Sayar, “Kurumlar önemlidir. İnsan yapabilip de yapmadıklarından sorumludur. Bizim üzerimize düşen sorumluluklar vardır. Yapıcı bir anlayışla durumlara müdahil olmaya çalışıyoruz. Diyarbakır başta olmak üzere halkımız bölgede büyük sorunlar yaşıyor. Burada yüzde 17’lik bir işsizlik oranından bahsediliyor. Bu doğru bir oran değildir. Bu yüzde 17’lik oranı İŞKUR’a başvuranlara göre hesaplanıyor. Bu doğru bir sayı değildir. Oysaki işsiz olduğu halde İŞKUR’a başvurmayanların sayısı bu rakamın çok daha üstündedir.” diyerek kentteki işsizliğe dikkat çekti.
“Kürd halkı mazlum bir halktır”
Kürtlerin mazlum bir halk olduğunu ifade eden Sayar, bölgede yaşanan olumsuz gelişmelere bir de ekonomik sıkıntının eklenmesiyle halkın daha büyük mağduriyetler yaşadığına vurgu yaptı.

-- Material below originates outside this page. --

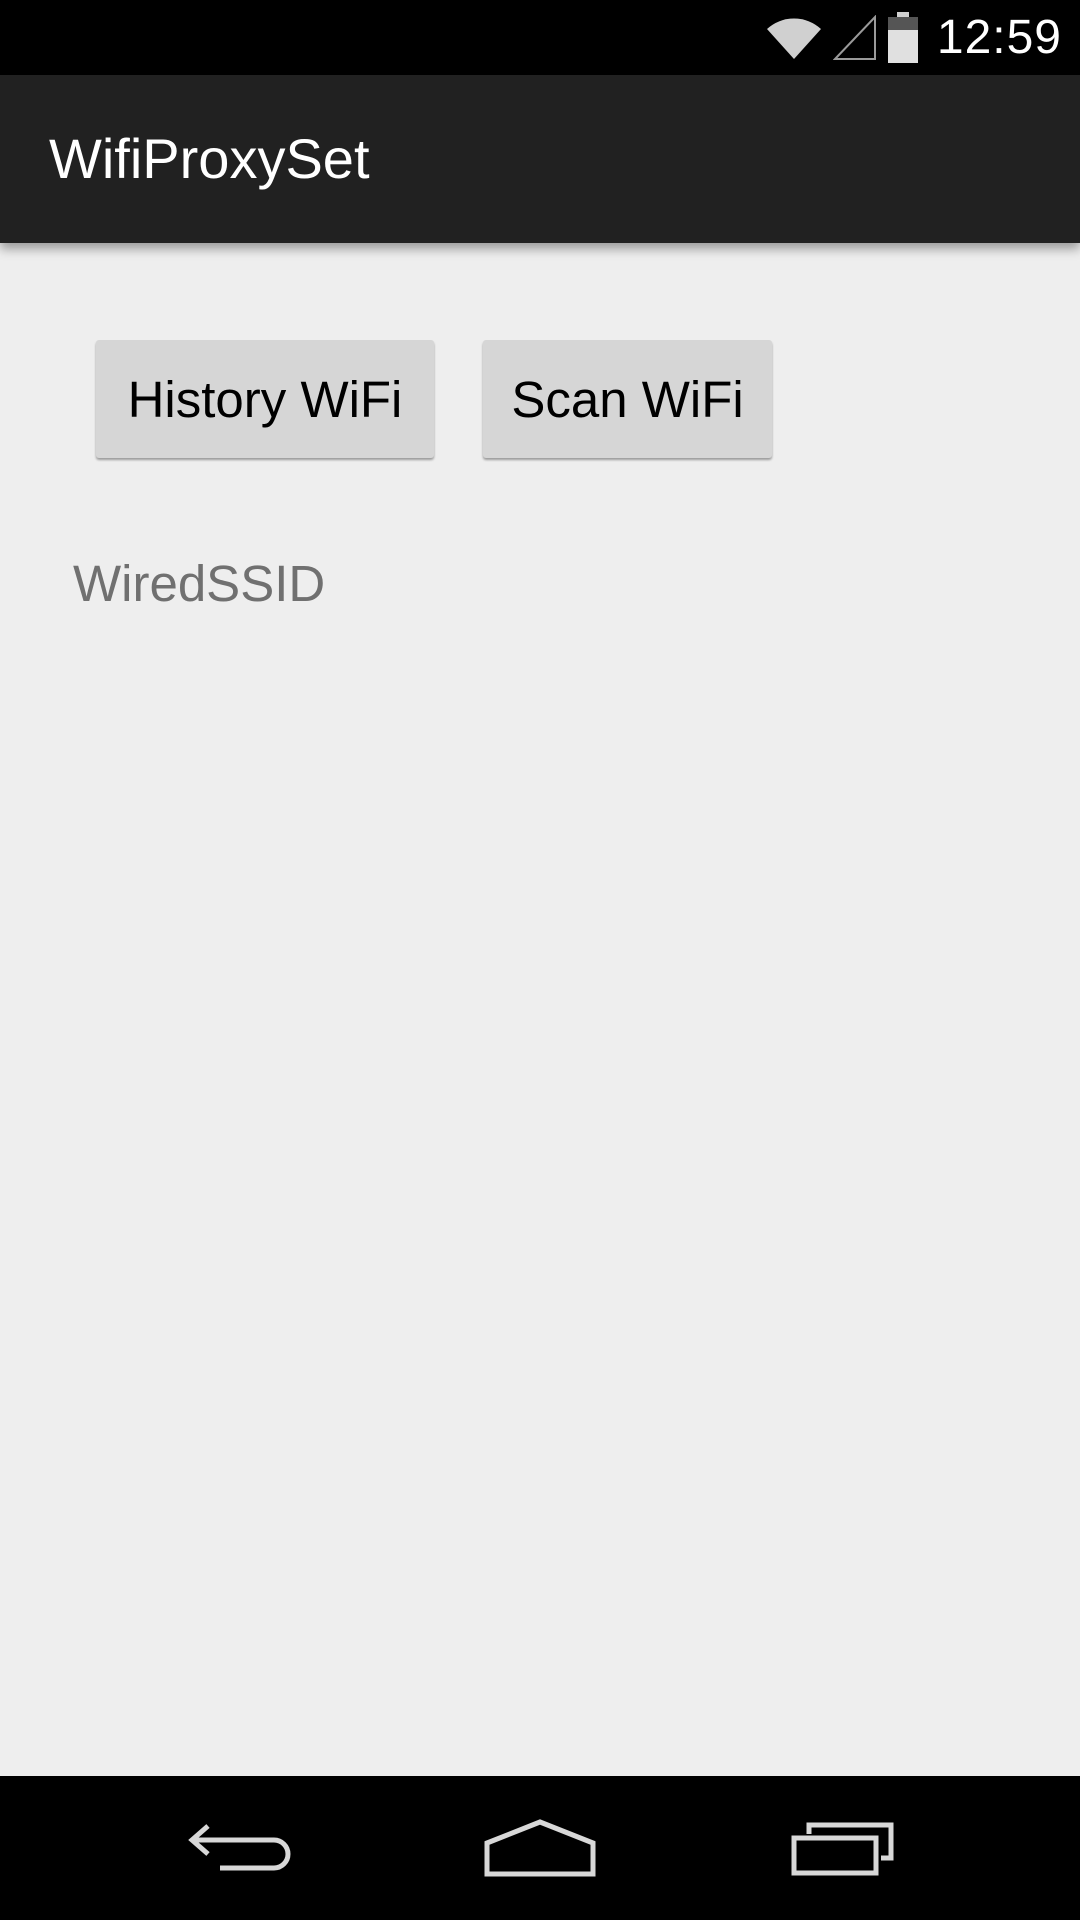 The width and height of the screenshot is (1080, 1920). What do you see at coordinates (628, 399) in the screenshot?
I see `scan-wifi-button: Scan WiFi` at bounding box center [628, 399].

Sayar sözlerini şöyle bitirdi: “Buralarda iş bulamayanlar batıya gitmek durumunda kalıyor. Son yaşanan süreç bu sorunun daha da büyümesine neden oldu. Yüzde 99’u yoksul olan Sur halkı yaşanan çatışmalardan dolayı evlerini terk etmek zorunda kaldı. Arabuluculuk adına valiliğe ve hükümete gidip geldik. Konuyla ilgili gerek CHP’ye gerekse AK Parti’ye raporlar sunduk. Bir dönem etkili olabiliyorduk ama şimdi her tarafta bir kutuplaşma olduğu için çok da etkili olduğumuzu söyleyemeyiz.”